WORK ITEM A
Reproduce word for word the passage of the therapy post that begins at "I dunno ..." and stops after "helped us already.".
WORK ITEM B
Decide whether each statement agrees with the therapy post. Answer yes or no for each, and quote the words that settle it. (i) The writer will have been working with the therapist for 12 years in May. (ii) Freak outs like the one on Tuesday happen often these days. (iii) After the talk, the boyfriend felt reassured that he wasn't doing something wrong.
WORK ITEM C
Translate this sentence from the therapy post into Spanish: "She's been a HUGE part of that healing."

In therapy we're going into the very nitty gritty details of what I do and how I react when triggered in relationships but especially in my relationship with the boyfriend. It makes me feel SO unlikable and I spend a lot of time after therapy trying to convince myself that I can be a decent person when I'm not triggered all over the place.
BUT the boyfriend and I had a good talk after therapy yesterday. I talked about what the problem is on my side, how I plan to solve it and it meant he felt reassured that he wasn't doing something wrong but that I was closing up and shutting him out because I was triggered.
So, I KNOW this is a good thing, that the work in therapy is leading to good places - but boy ... sometimes I wonder what picture she has of me in her head. If this unlikable, thoroughly flawed person is all she sees. I know in my head that this is not how she sees me and that she must at least like me somewhat to be working with me (and so long! - 12 years in May!) but it's hard to reach my heart with these facts ...
Like, yesterday I told her about being triggered all over the place on Tuesday and doing very badly and I said something about the boyfriend not reacting like I had wished he would, and her reply was, "But yeah, he's used to you doing badly!" which was like ... what?? No he's not! I am mostly doing REALLY well these days and freak outs like Tuesday rarely ever happen anymore. And I told her that, and said that my mom has said the same thing - to kinda prove I am not making this up in my head but that I AM mostly doing so much better - and she seemed happy about that - but also surprised ... which bothers me. So much! She only sees me in therapy - and she only sees certain headmates in therapy - she doesn't see the whole of our system - not even MOST of our system. The warm, kind-hearted parts, the vulnerable lovable parts, the soft and quiet parts. None of them does she get to see. She says, those who need to work something through/out will be sent to therapy by our system- there was always a reason for certain headmates to show up in therapy. And these other headmates - we don't feel they've got to change, so they don't go to therapy.
I dunno ... Maybe it doesn't matter what she thinks of me as long as we keep working well together - and EVERYBODY will have just one certain picture of you because they only get to meet one side of you (or many certain sides if you've got DID like us) ... but most people never get to see all of you. But I think I want to let our therapist know about this feeling we've got that her picture of us is a bit askew these days ... we feel it's important. Not ONLY to not seem so unlikable but also because we want to let her know just how far we've come already ... how much we've healed. She's been a HUGE part of that healing. She should know just how much she's helped us already.

MATERIAL SUPPLIED

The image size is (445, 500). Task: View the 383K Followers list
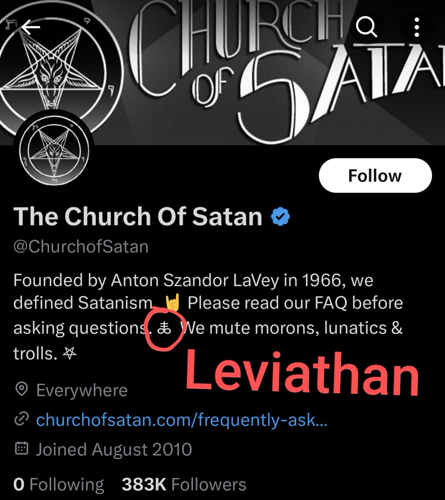[184, 485]
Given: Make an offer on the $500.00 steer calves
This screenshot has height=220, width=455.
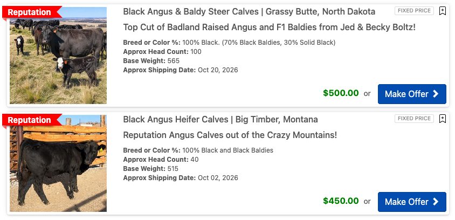Looking at the screenshot, I should (412, 94).
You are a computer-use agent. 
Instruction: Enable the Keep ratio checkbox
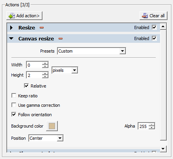[x=14, y=96]
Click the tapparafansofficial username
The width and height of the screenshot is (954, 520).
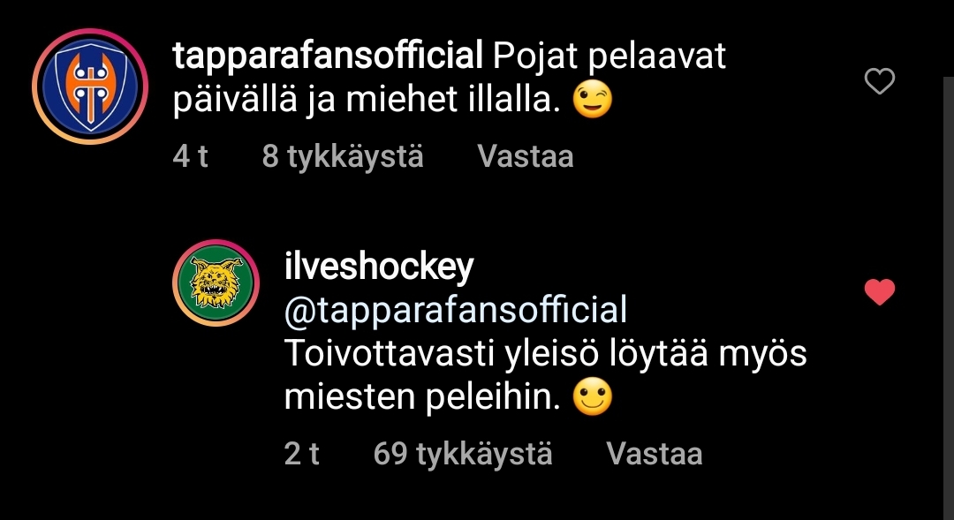pyautogui.click(x=327, y=57)
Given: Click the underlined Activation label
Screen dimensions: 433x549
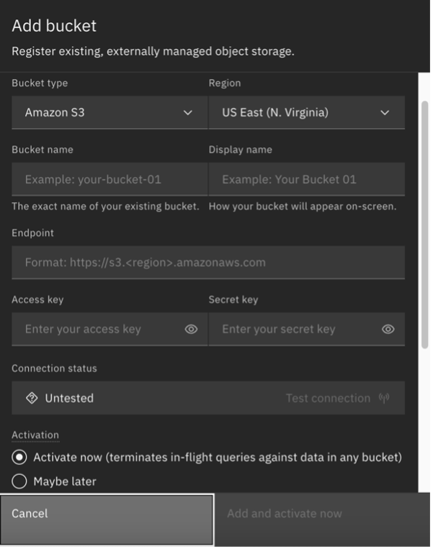Looking at the screenshot, I should pos(35,435).
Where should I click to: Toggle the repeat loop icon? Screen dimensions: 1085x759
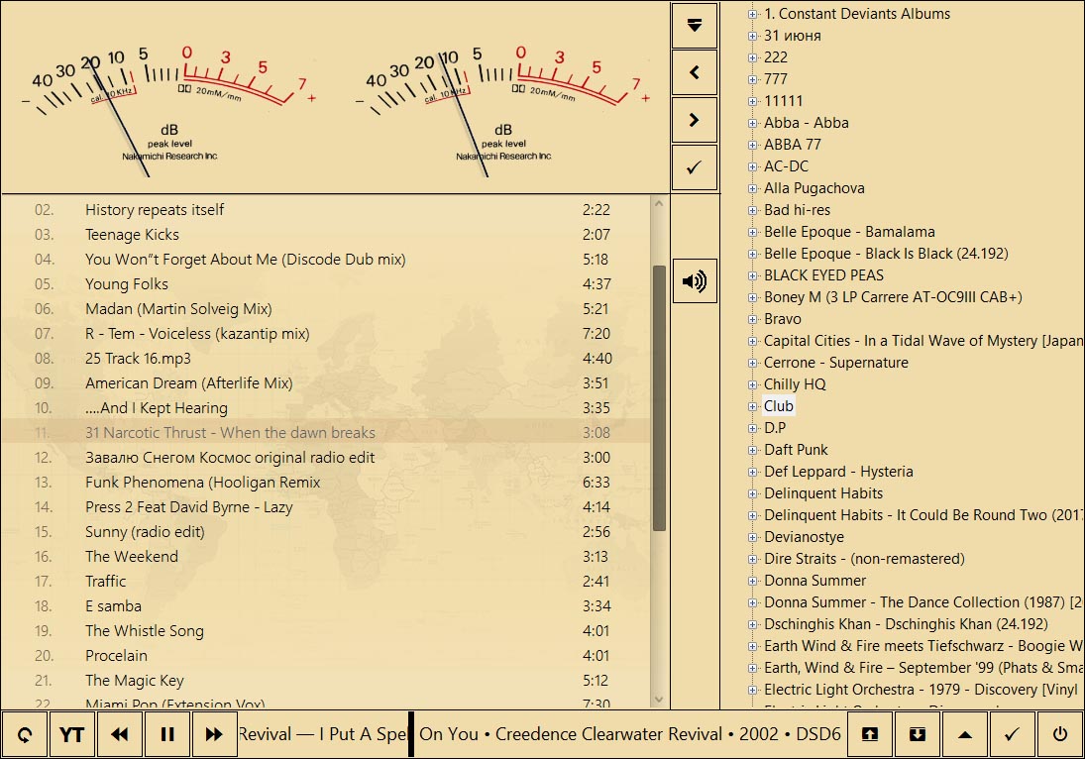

EXERCISE SOLUTION A
I dunno ... Maybe it doesn't matter what she thinks of me as long as we keep working well together - and EVERYBODY will have just one certain picture of you because they only get to meet one side of you (or many certain sides if you've got DID like us) ... but most people never get to see all of you. But I think I want to let our therapist know about this feeling we've got that her picture of us is a bit askew these days ... we feel it's important. Not ONLY to not seem so unlikable but also because we want to let her know just how far we've come already ... how much we've healed. She's been a HUGE part of that healing. She should know just how much she's helped us already.

EXERCISE SOLUTION B
(i) Yes: "12 years in May!"
(ii) No: "freak outs like Tuesday rarely ever happen anymore."
(iii) Yes: "it meant he felt reassured that he wasn't doing something wrong"

EXERCISE SOLUTION C
Ella ha sido una parte ENORME de esa sanación.